Surfing generates nearly $200 million a year for Santa Cruz — and coastal changes could put it at risk
In the summer of 1885, three teenage Hawaiian princes visiting Santa Cruz dragged hand-hewn, 17-foot redwood boards — each weighing more than 200 pounds — across the sand at Main Beach. Riding waves at the mouth of the San Lorenzo River, they introduced surfing to the mainland United States, an event that would help shape Santa Cruz’s coastal identity for generations.
The cultural phenomenon they helped launch now generates nearly $200 million a year in Santa Cruz, according to a landmark report released in September by the nonprofit Save the Waves Coalition. But that economic engine, the authors warn, is increasingly at risk — not only from climate change and sea level rise, but from how policymakers respond to them.
Those kinds of decisions have already reshaped the shoreline, including the historic surf break where the princes first surfed the California coast. In the 1960s, sand was dredged there to begin construction of the Santa Cruz Harbor, permanently altering how waves formed at the river mouth.
The report argues that decisions made along the coast in the coming years could determine whether Santa Cruz’s remaining surf breaks endure. It urges city and county leaders to factor surfing’s economic and cultural value into long-term coastal planning, and calls for surf breaks to be made more welcoming to historically marginalized groups, ensuring broader access to the sport’s benefits.
“Surfing is not just a hobby,” said Shaun Burns, reserves network coordinator for Save the Waves, during a presentation to Santa Cruz City Council on Oct. 28. “It has value economically and culturally here in Santa Cruz and it needs to be prioritized in planning.”

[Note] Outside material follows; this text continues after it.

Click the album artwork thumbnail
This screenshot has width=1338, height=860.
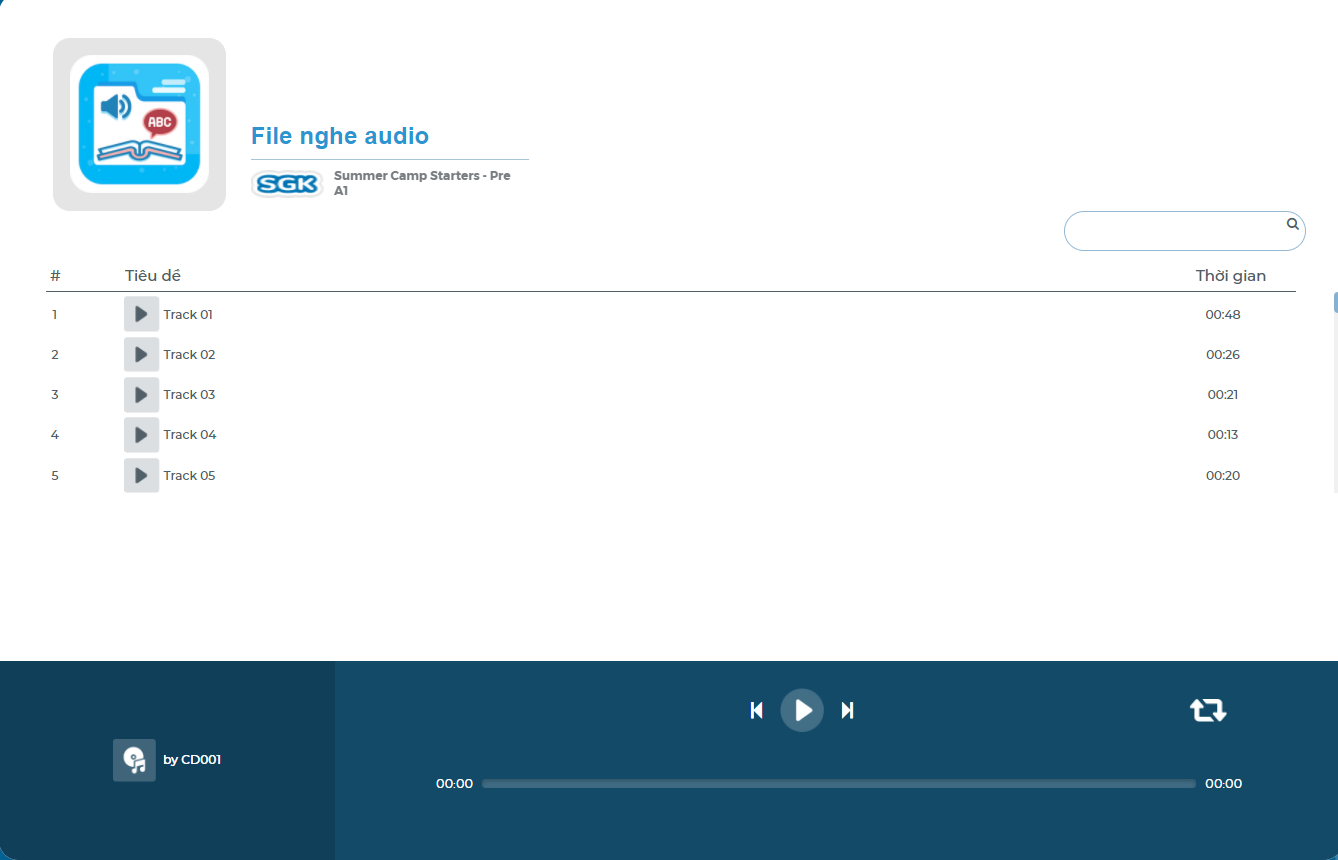pos(139,124)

Putting a dollar figure on surfing’s impact is no simple task.
To estimate direct revenue, coastal economist Dave Anning of Integral Consulting tallied income from surf-related businesses, including apparel, surf lessons, and the rental and repair of surf equipment. Those industries alone generate about $150.2 million annually, the report found.

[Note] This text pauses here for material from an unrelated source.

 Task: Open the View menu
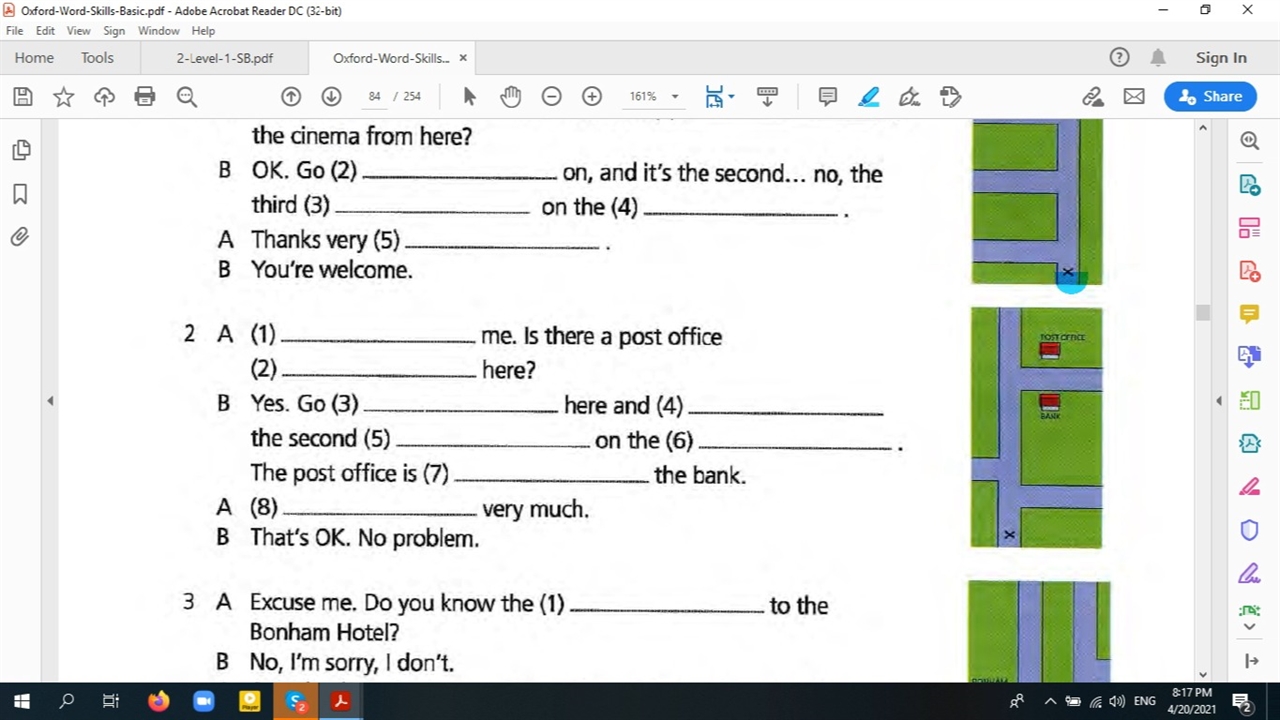78,31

More challenging was estimating spending tied to surf trips themselves, such as fuel and meals purchased by visiting surfers. Using anonymized cell phone location data collected at surf breaks by the analytics company Placer.ai, the report estimated that Santa Cruz hosted about 783,000 surf trips in 2024, generating an additional $44.5 million in indirect economic activity.

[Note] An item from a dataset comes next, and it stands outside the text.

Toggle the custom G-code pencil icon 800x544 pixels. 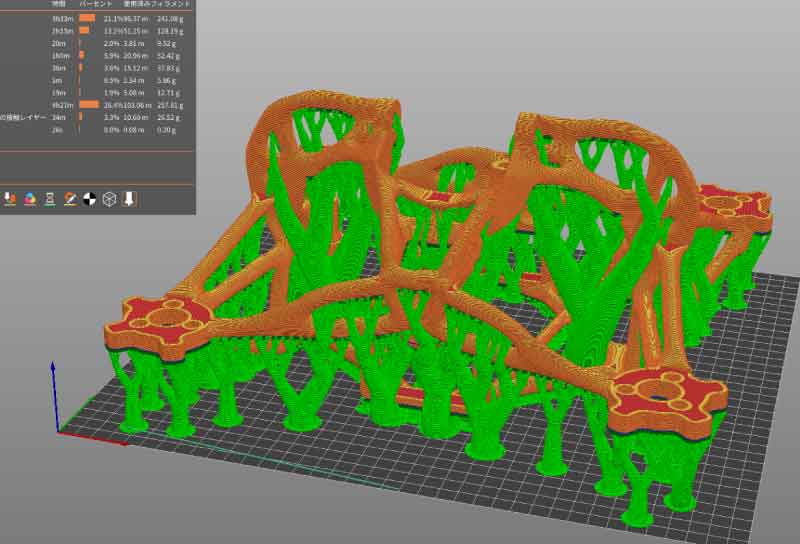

To measure what could be lost as surf conditions decline, the report assessed the “surfability” of 31 local breaks, defined as the percentage of daylight hours when wave conditions are rideable. Dave Revell, a coastal geomorphologist with Integral Consulting and a co-author of the report, analyzed how rising sea levels could change the way waves break, reducing the time surfers are able to ride them.
The findings were stark: One foot of sea level rise would reduce surfability across Santa Cruz by 29%, cutting annual surf-related revenue by an estimated $12.8 million.
Still, Gary Griggs, a longtime coastal geology expert at University of California, Santa Cruz who was not involved in the report, cautioned against exaggerating the near-term risk. At current rates, he said, Santa Cruz is unlikely to experience one to three feet of sea level rise — a range examined in the report — within the lifetimes of today’s surfers.
Save the Waves’ more immediate concern is that efforts to protect coastal infrastructure could damage surf breaks even faster than climate change itself.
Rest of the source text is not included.